- **What is expected**
Swap each "Open" in the rows below for "Expand" and write the rows out again with nothing else changed. Leave the pictures out of your answer.

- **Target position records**

START

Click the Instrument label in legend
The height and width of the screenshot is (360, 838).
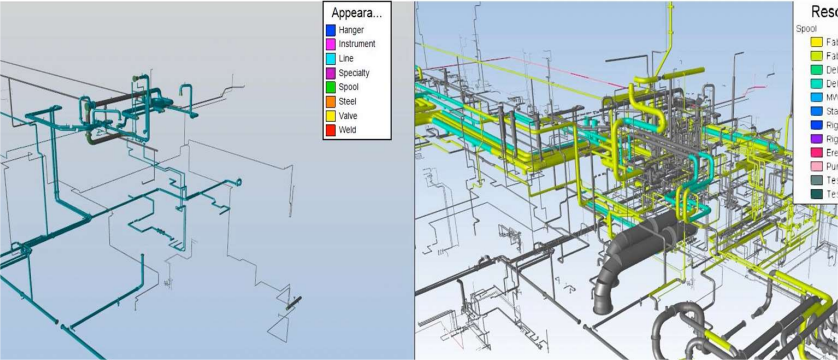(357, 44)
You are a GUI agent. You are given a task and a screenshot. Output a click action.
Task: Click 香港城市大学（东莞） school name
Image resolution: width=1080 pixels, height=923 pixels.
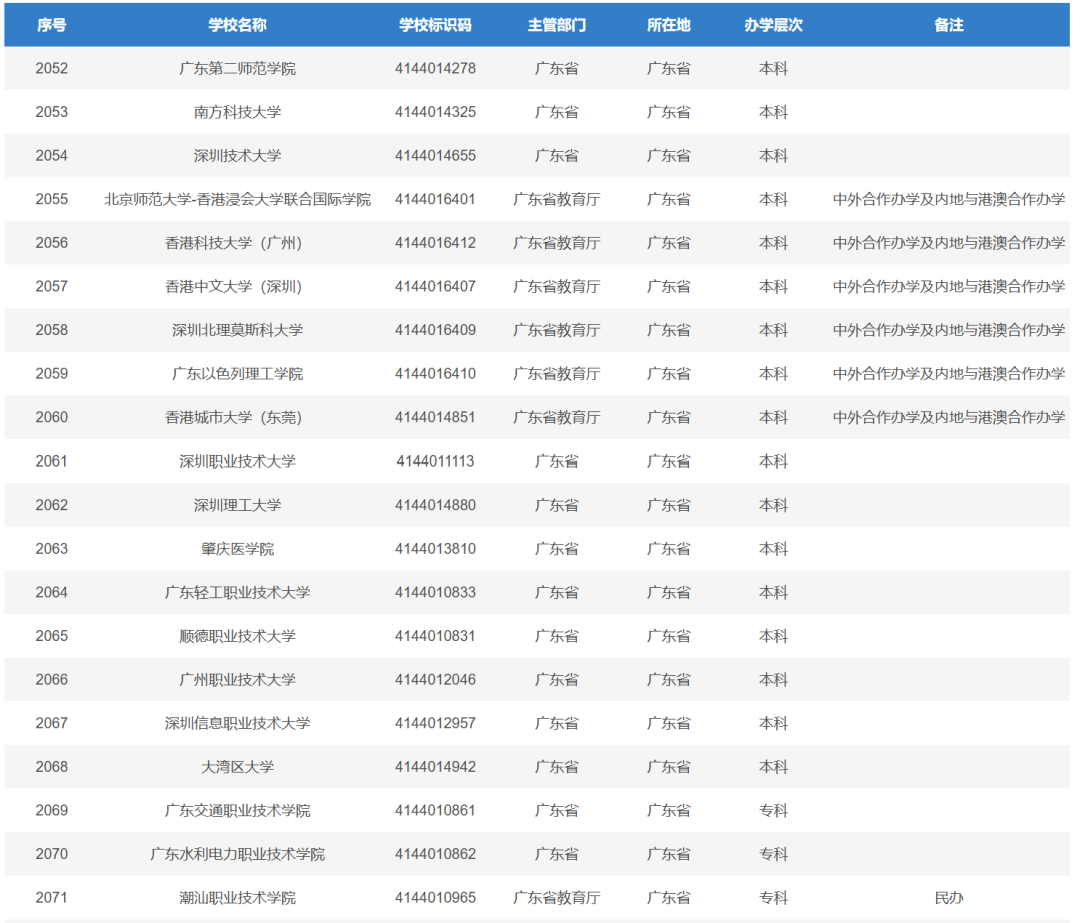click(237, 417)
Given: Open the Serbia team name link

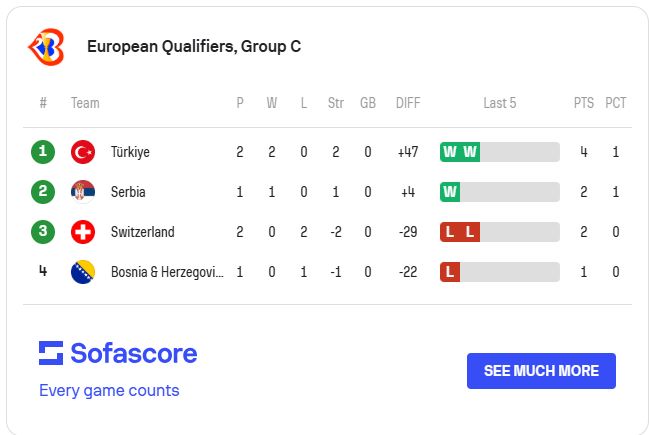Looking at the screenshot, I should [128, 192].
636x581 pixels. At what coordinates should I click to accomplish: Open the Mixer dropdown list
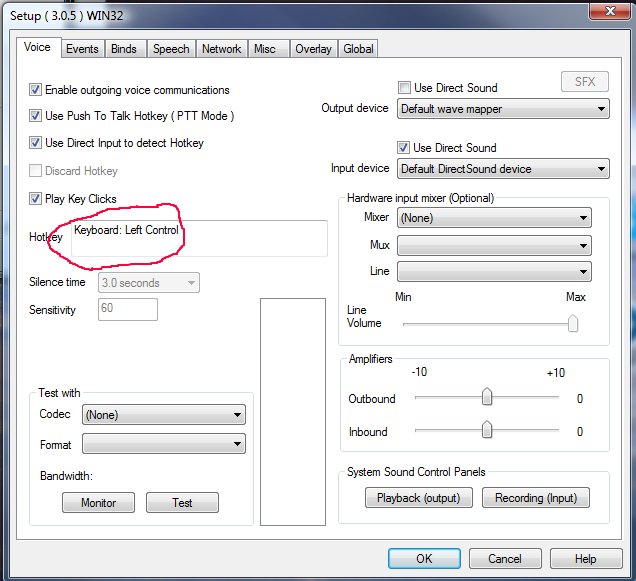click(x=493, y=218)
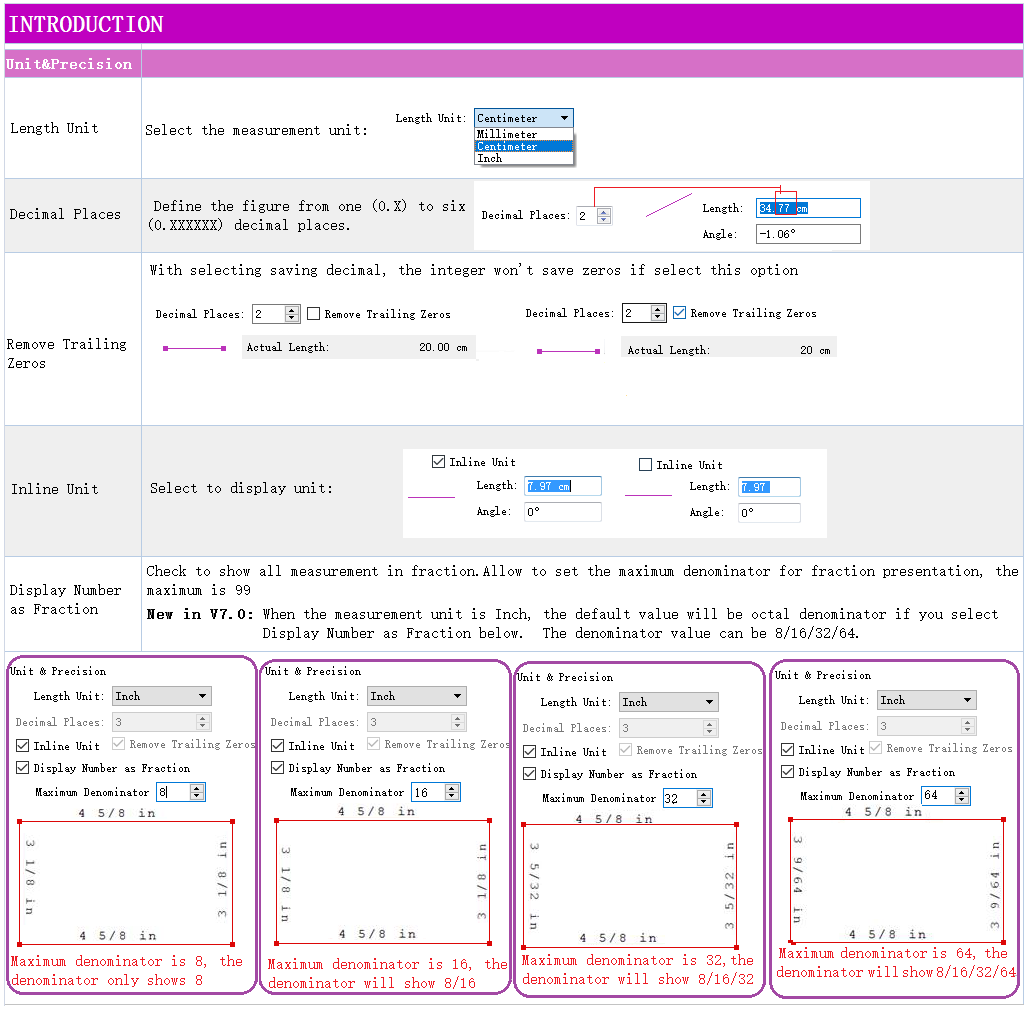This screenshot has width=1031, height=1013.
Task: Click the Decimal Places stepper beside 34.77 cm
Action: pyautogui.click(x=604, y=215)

END

- **Output below**
Click the Instrument label in legend
The height and width of the screenshot is (360, 838).
(357, 44)
You are a GUI agent. You are given a task and a screenshot. Output a click action.
Task: Click 香港城市大学（东莞） school name
Image resolution: width=1080 pixels, height=923 pixels.
click(237, 417)
Given: Expand the Serbia team name link

Looking at the screenshot, I should [128, 192].
636x581 pixels. At what coordinates should I click to accomplish: Expand the Mixer dropdown list
click(x=493, y=218)
This screenshot has width=1031, height=1013.
Task: Click the Decimal Places stepper beside 34.77 cm
Action: pyautogui.click(x=604, y=215)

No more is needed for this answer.